WRITTEN PROBLEM -
Pick out every line of the records that contains the word "link", and copy each of those lines.

STORED RECORDS -
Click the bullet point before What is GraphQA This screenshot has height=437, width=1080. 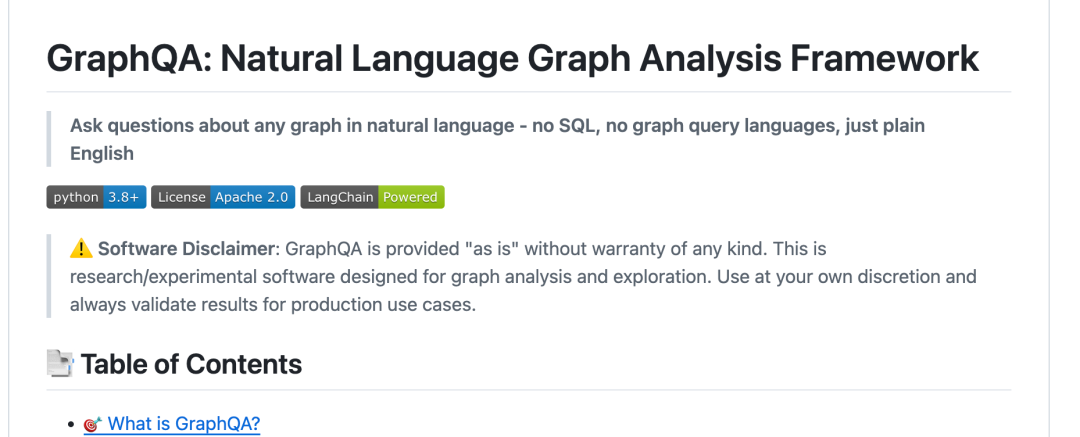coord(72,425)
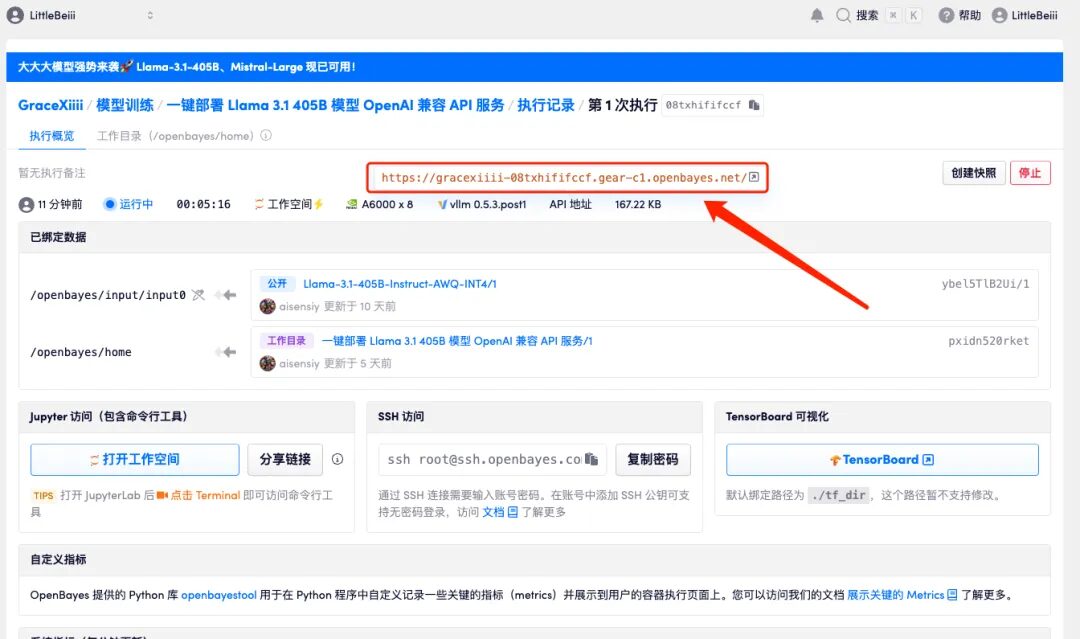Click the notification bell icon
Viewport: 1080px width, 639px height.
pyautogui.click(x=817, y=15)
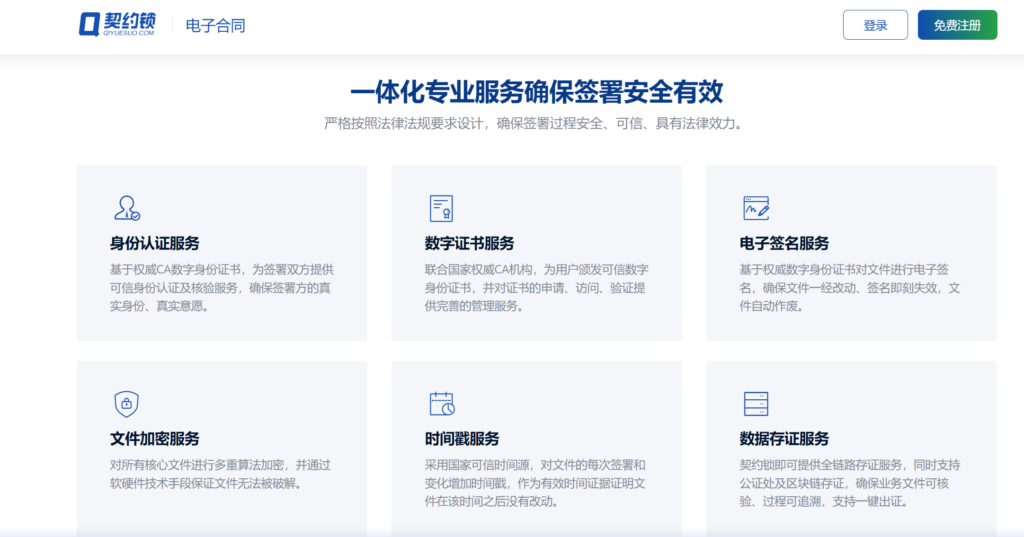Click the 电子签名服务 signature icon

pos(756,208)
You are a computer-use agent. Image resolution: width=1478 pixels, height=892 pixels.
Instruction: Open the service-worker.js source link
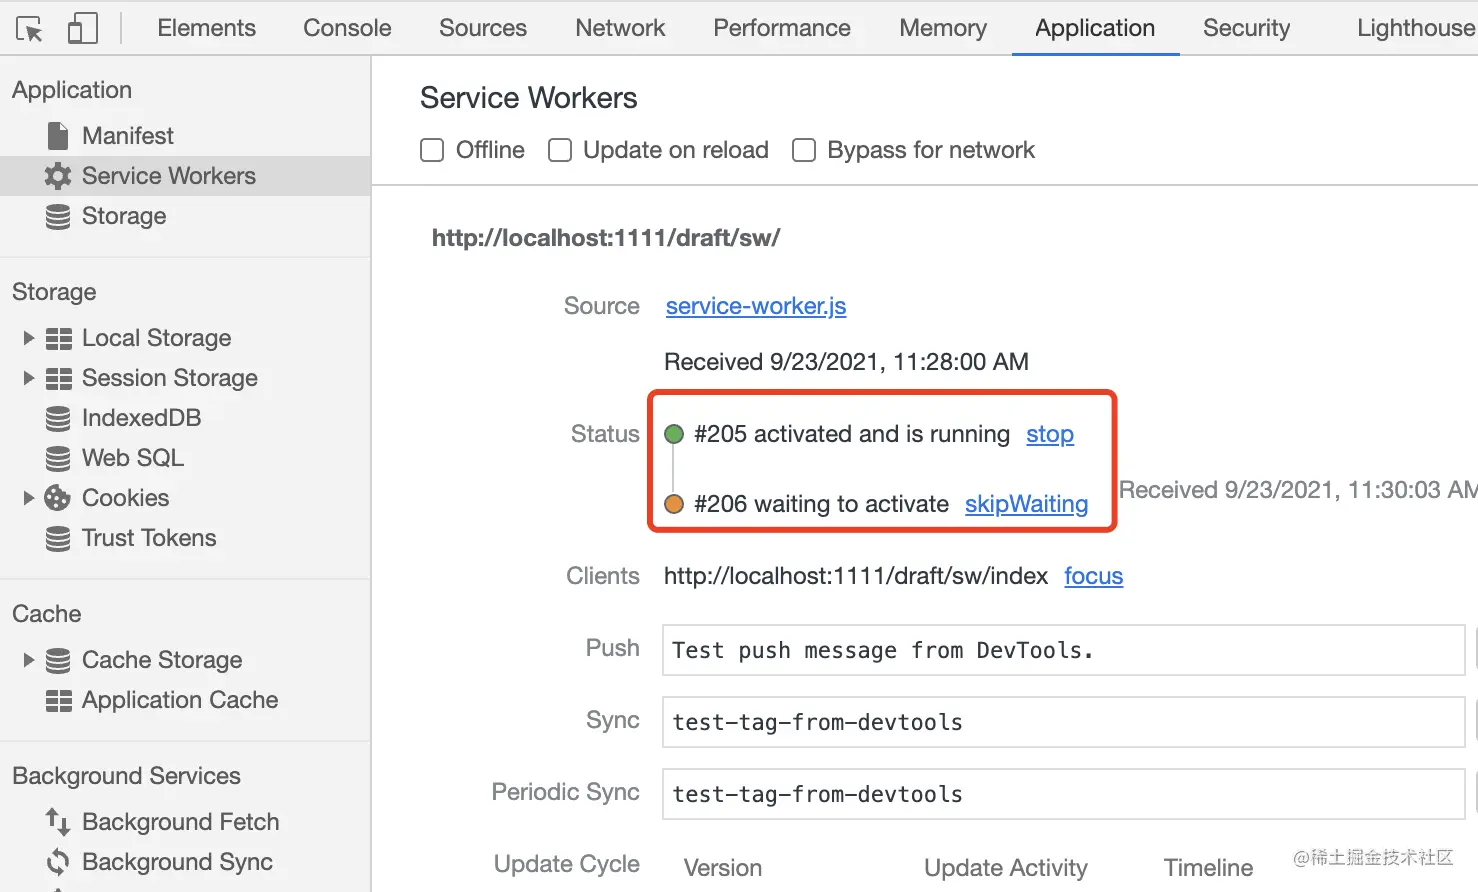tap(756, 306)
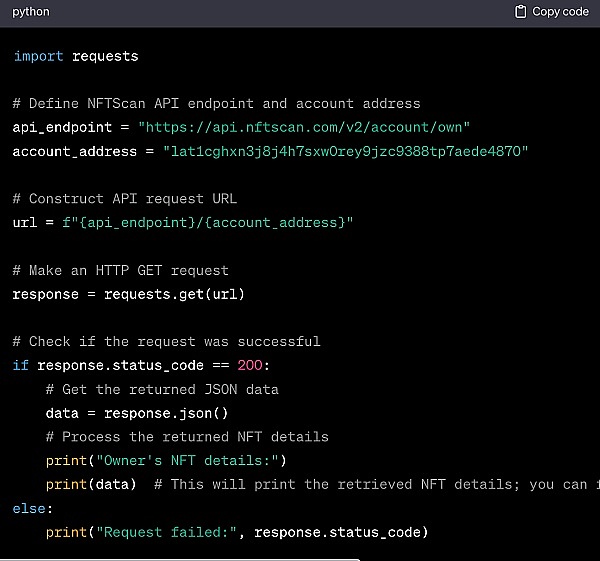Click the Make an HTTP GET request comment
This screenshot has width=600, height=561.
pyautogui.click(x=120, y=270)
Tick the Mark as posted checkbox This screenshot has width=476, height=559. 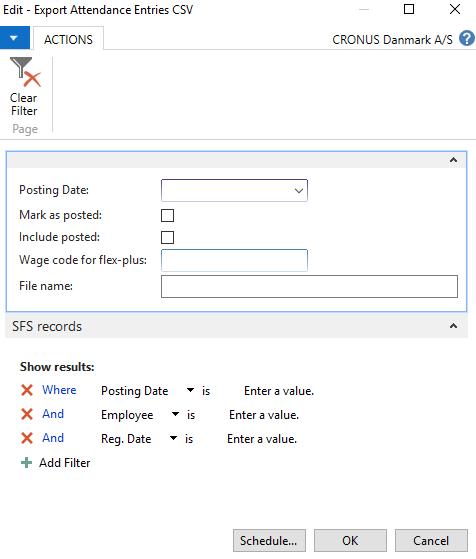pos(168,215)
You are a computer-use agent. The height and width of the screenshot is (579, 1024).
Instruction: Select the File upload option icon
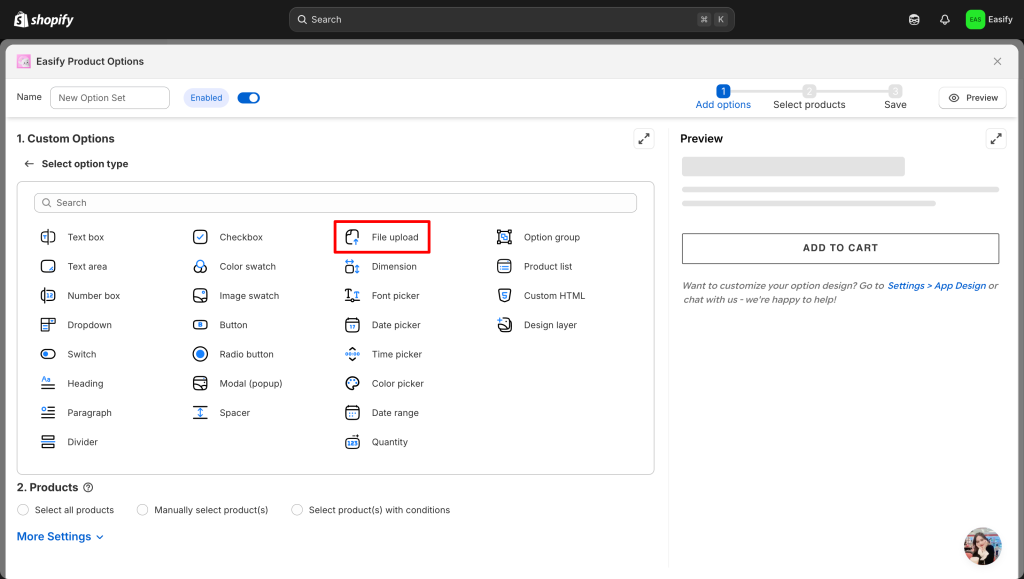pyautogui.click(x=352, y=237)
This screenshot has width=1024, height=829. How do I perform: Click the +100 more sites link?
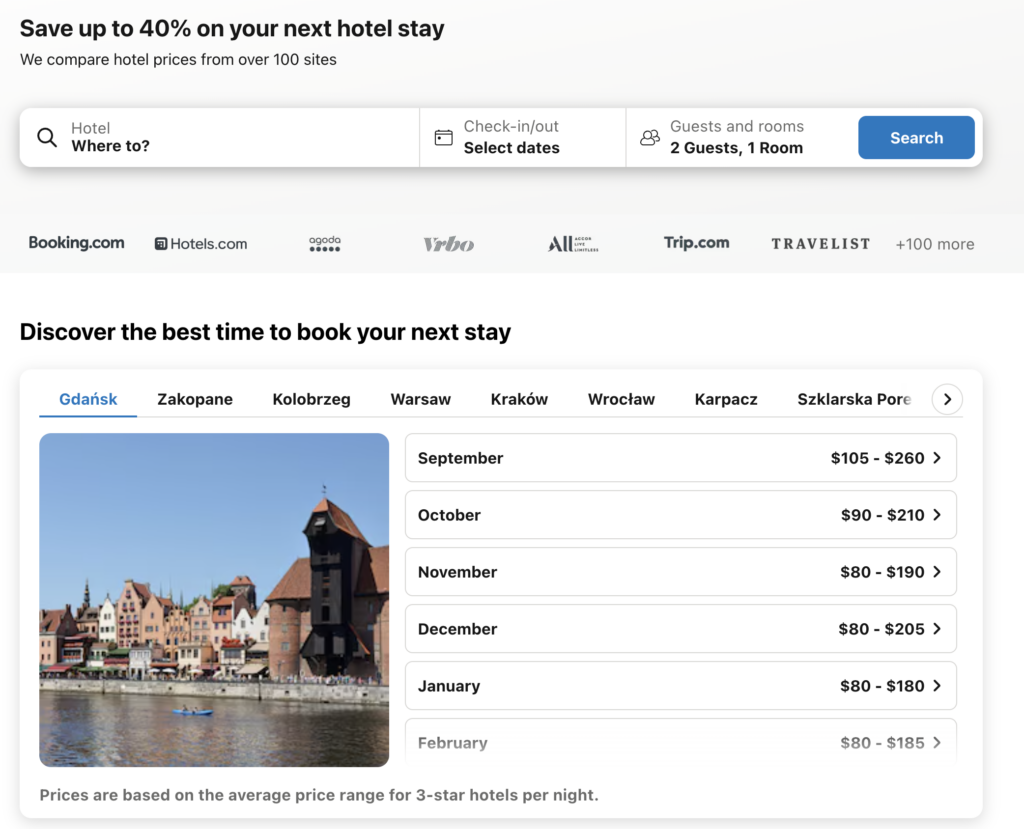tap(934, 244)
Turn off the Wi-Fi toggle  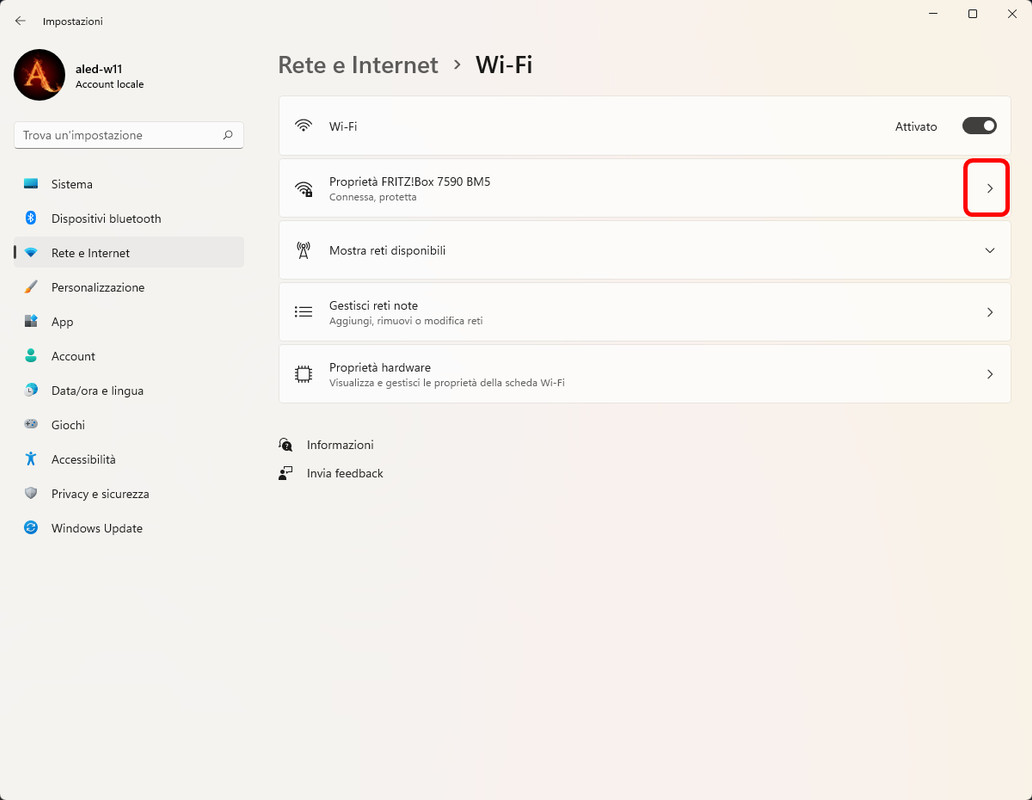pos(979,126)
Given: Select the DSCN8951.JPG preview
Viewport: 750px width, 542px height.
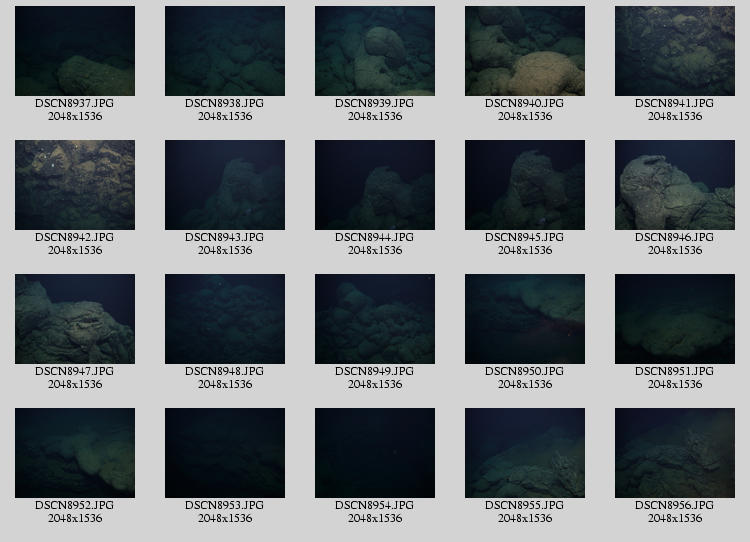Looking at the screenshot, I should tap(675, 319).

ANSWER FOR THIS EXERCISE -
Instruction: Open the service-worker.js source link
This screenshot has width=1024, height=829. How do I perform: Click the +100 more sites link?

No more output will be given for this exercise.